I hadn’t wanted to know anything about these two when I walked in here. Maybe some polite conversation about the weather and a little sports-talk to wait out the rain. But now? Crap. I’d passed Laura off as a drunk. And maybe she was, but she had a damn good reason for it. A hellish nightmare of a reason.

I felt Laura’s eyes on me. A quick glance in the mirror confirmed it. I swallowed the last of my beer and set the can on the bar.

“Another?” Eric asked.

I shook my head and slid my credit card to him. “I’m gonna check the weather.” I smiled at Laura, but it felt forced. Her fleeting smile back was filled with sadness.

When I poked my head out of the door the rain was gone, steam curling off the pavement into a starry night sky. I turned back as Eric craned his neck to see outside.

And Laura . . . She looked small and fragile, the fingers of her right hand tracing lines near her temple.
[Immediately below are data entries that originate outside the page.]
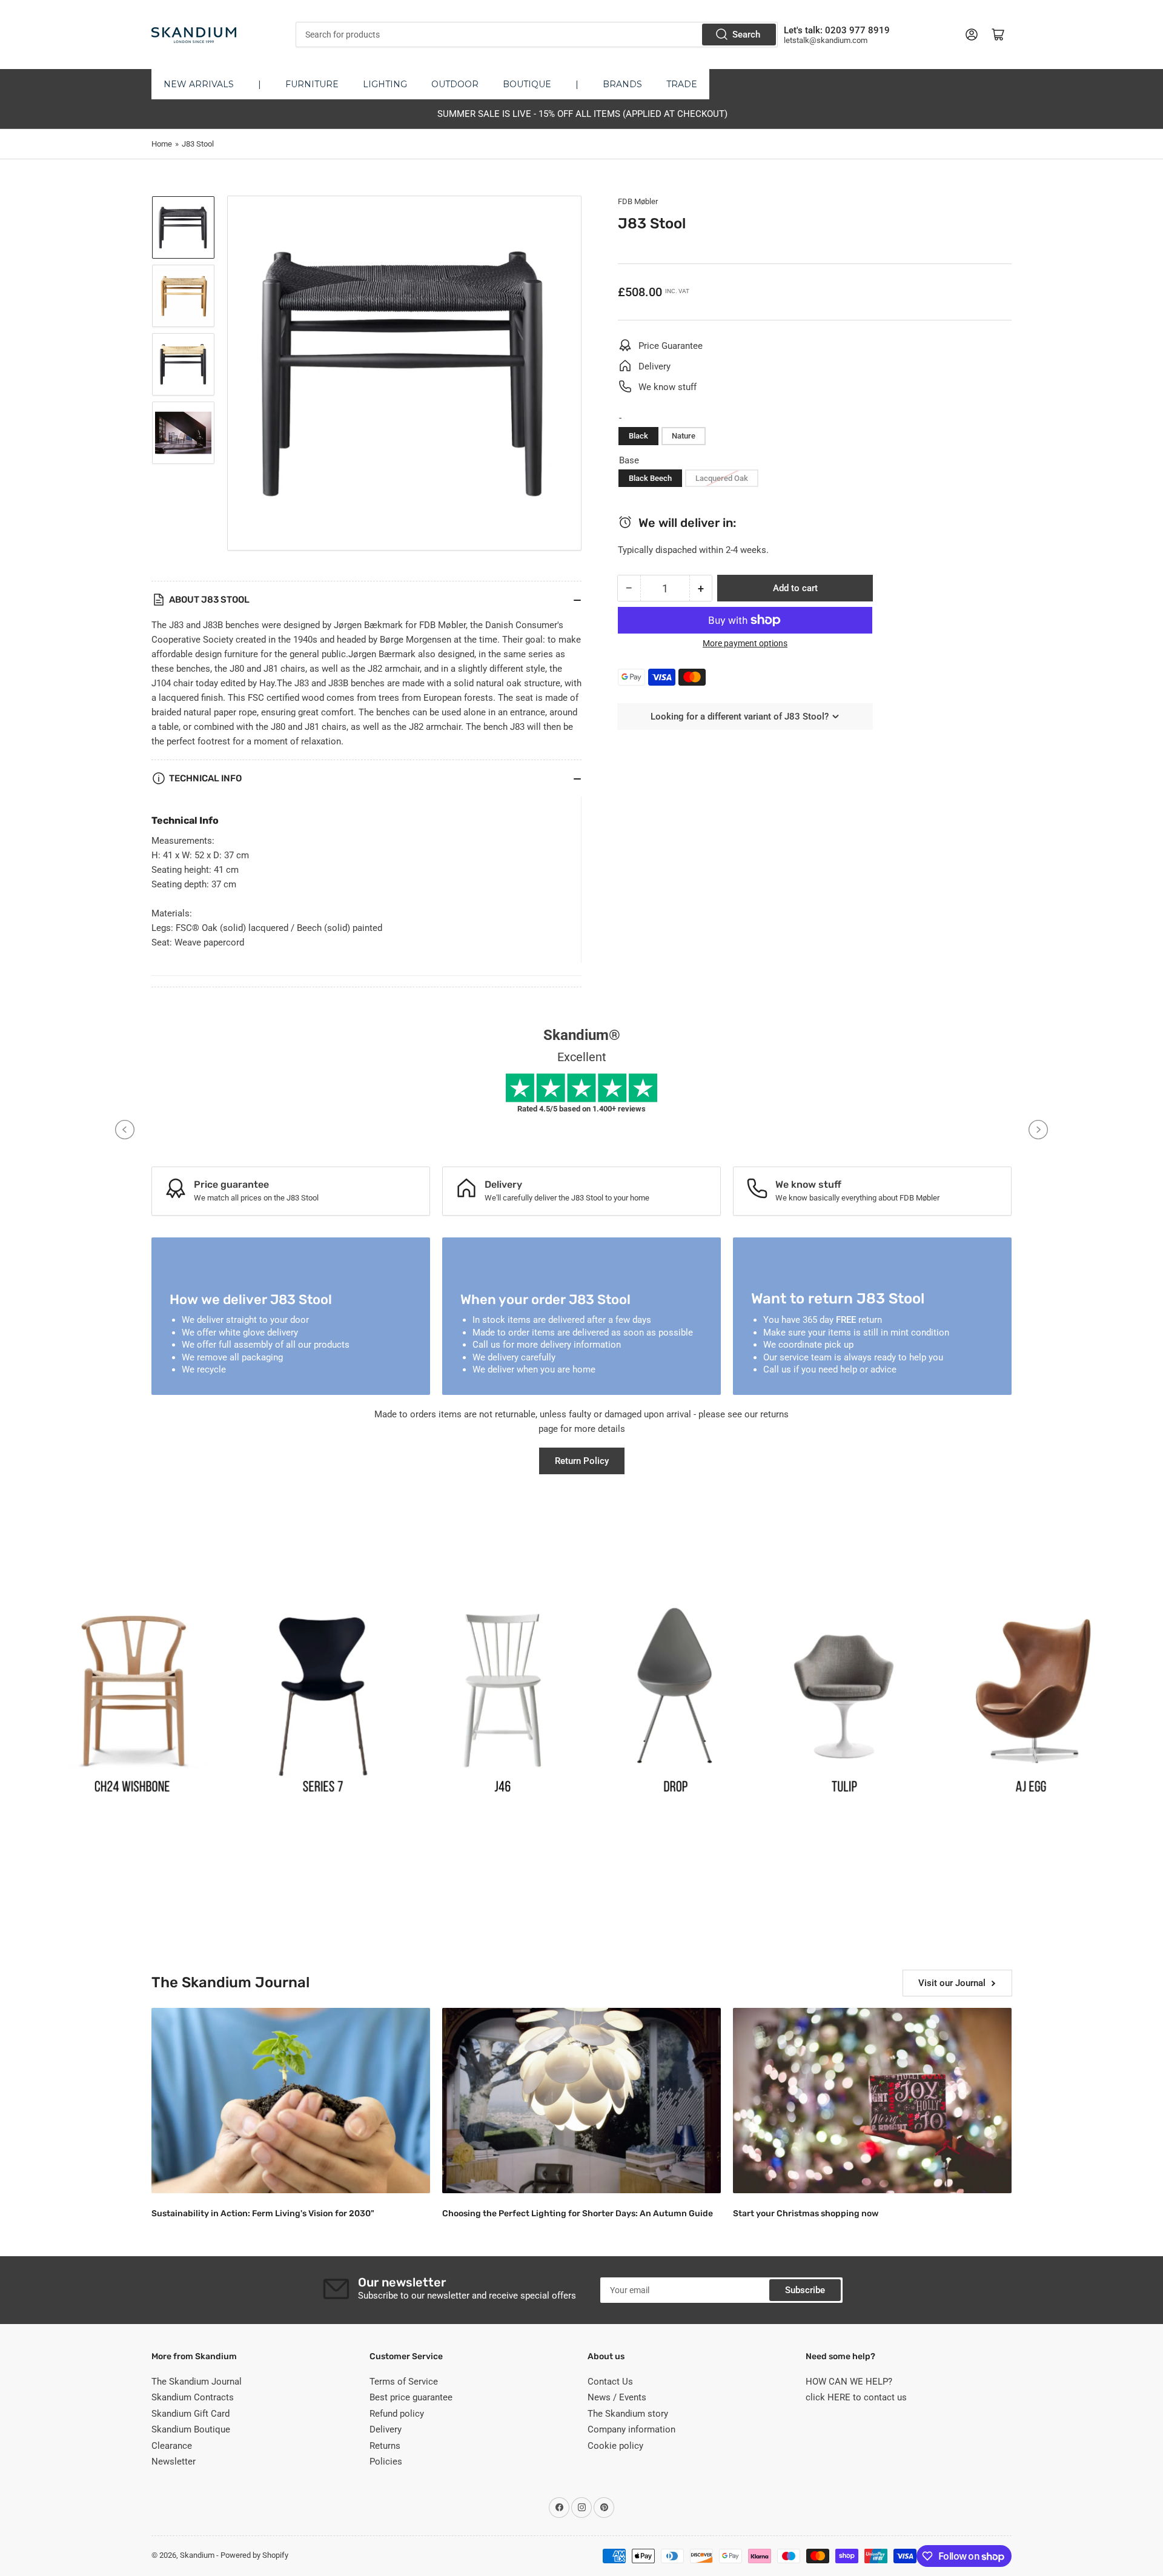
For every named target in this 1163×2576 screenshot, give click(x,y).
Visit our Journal (952, 1983)
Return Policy (582, 1460)
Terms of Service (403, 2381)
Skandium (197, 2555)
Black (638, 435)
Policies (385, 2461)
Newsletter (173, 2461)
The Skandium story (628, 2413)
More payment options (745, 643)
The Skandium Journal (196, 2381)
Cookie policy (615, 2445)
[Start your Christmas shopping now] (872, 2101)
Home (161, 143)
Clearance (171, 2445)
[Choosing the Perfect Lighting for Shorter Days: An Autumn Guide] (581, 2101)
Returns (384, 2445)
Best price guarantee (410, 2397)
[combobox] (536, 34)
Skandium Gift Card (190, 2413)
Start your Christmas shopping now (805, 2213)
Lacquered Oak (721, 478)
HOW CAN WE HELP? (849, 2381)
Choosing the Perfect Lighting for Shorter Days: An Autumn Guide (577, 2213)
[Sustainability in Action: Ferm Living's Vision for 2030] (290, 2101)
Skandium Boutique (190, 2429)
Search (746, 34)
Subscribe (805, 2290)
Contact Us (610, 2381)
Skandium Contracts (192, 2397)
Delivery (385, 2429)
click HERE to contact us (856, 2397)
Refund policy (396, 2413)
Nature (683, 435)
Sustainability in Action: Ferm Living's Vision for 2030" (262, 2213)
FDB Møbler (638, 201)
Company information (631, 2429)
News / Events (617, 2397)
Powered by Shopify (254, 2555)
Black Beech (650, 478)
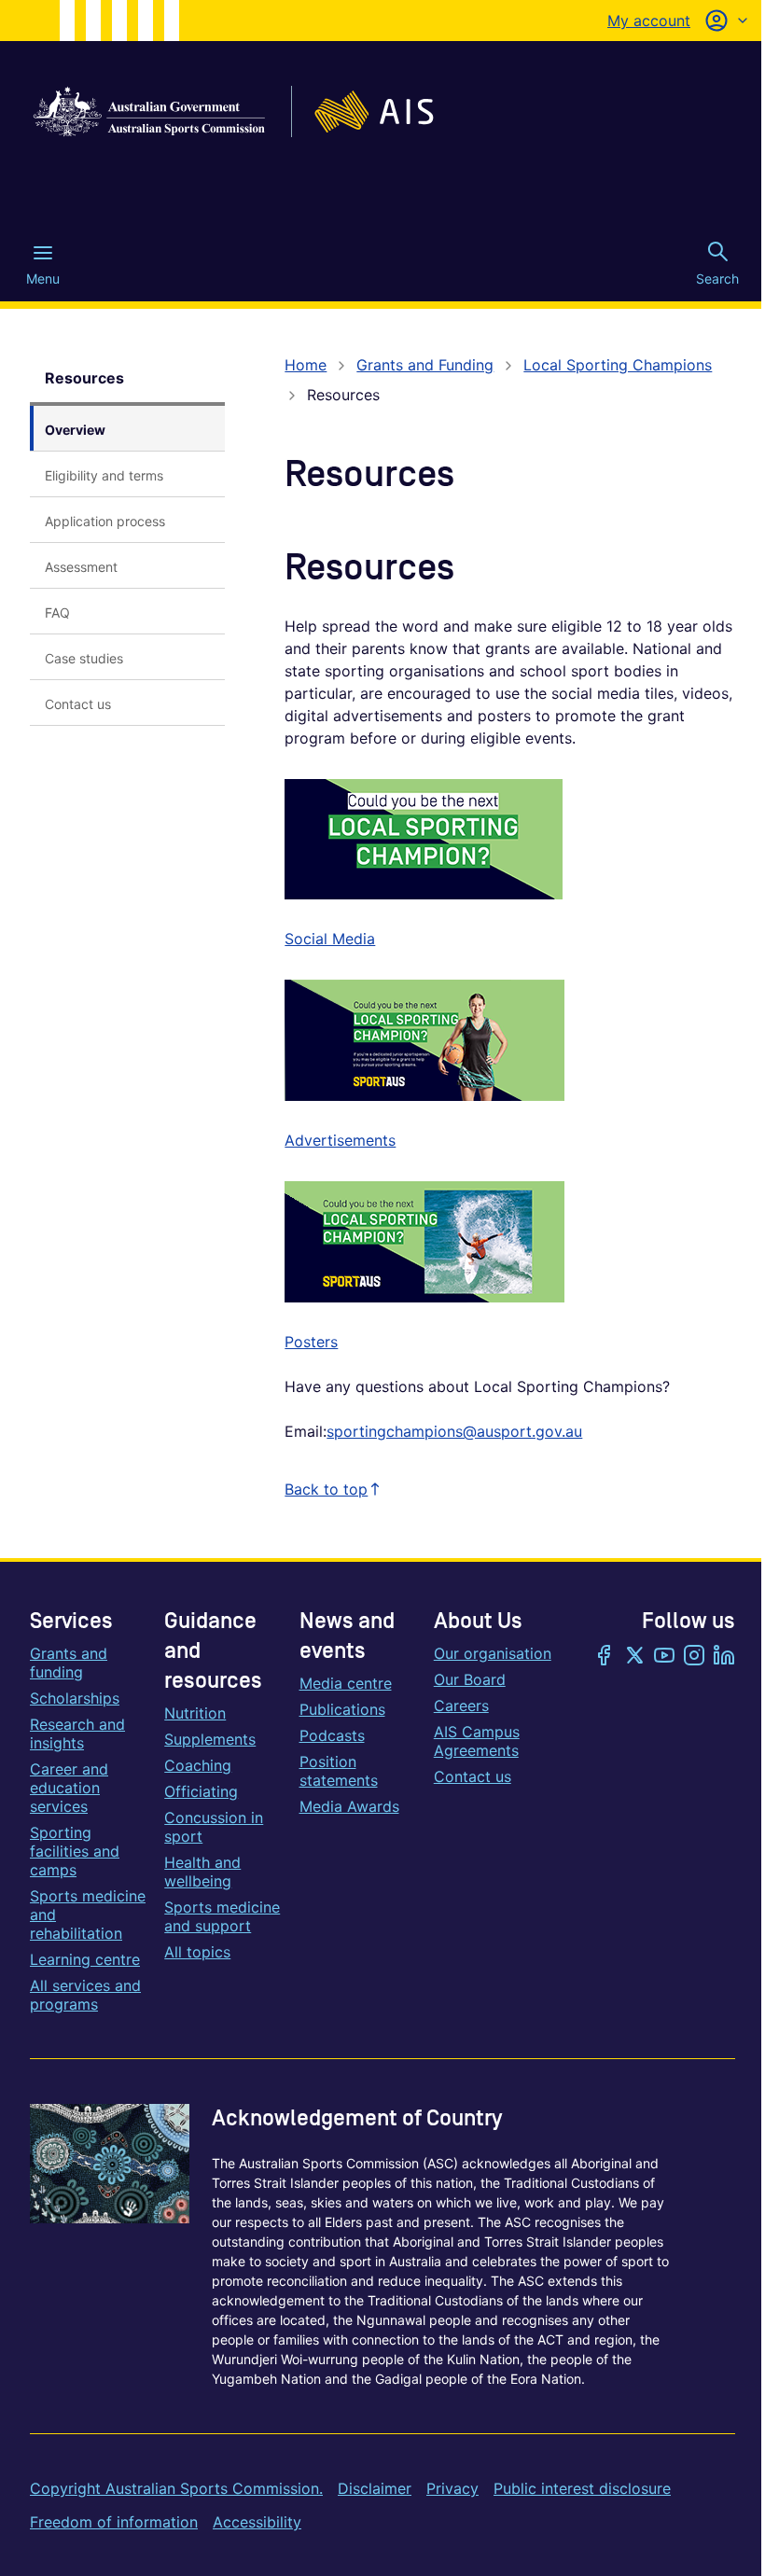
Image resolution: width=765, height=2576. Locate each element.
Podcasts (332, 1735)
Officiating (201, 1791)
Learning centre (85, 1959)
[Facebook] (604, 1657)
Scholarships (74, 1698)
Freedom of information (114, 2522)
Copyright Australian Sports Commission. (176, 2488)
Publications (342, 1709)
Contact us (472, 1776)
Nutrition (195, 1713)
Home (306, 364)
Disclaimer (374, 2488)
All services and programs (85, 1994)
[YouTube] (664, 1657)
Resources (84, 378)
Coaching (197, 1765)
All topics (197, 1951)
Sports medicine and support (222, 1916)
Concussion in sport (213, 1826)
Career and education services (69, 1788)
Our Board (470, 1679)
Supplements (210, 1739)
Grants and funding (68, 1662)
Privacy (452, 2488)
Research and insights (77, 1733)
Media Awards (349, 1806)
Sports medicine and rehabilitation (88, 1914)
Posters (311, 1341)
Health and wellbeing (202, 1871)
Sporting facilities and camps (74, 1851)
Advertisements (340, 1140)
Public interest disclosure (582, 2488)
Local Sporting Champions (617, 364)
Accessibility (257, 2522)
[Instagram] (694, 1657)
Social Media (330, 938)
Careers (461, 1705)
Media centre (345, 1683)
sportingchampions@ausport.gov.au (454, 1431)
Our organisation (492, 1653)
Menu (43, 278)
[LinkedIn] (724, 1657)
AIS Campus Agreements (477, 1741)
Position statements (338, 1770)
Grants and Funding (425, 364)
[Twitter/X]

Our eyes met. She pulled her hand away and hunched over her drink.

“Guess you’ll be headed out now the rain’s done,” Eric said. “Thanks for stopping in.”

Laura drew herself closer to the bar, like she was trying to disappear into it.

Another hour and a half and I could be home, feet up on the coffee table, watching Arcane and eating leftover tandoori chicken. “Nah. I’ll have one more.” I let the door clap shut behind me as I walked toward the bar. “Hey, Eric. Got a pen?”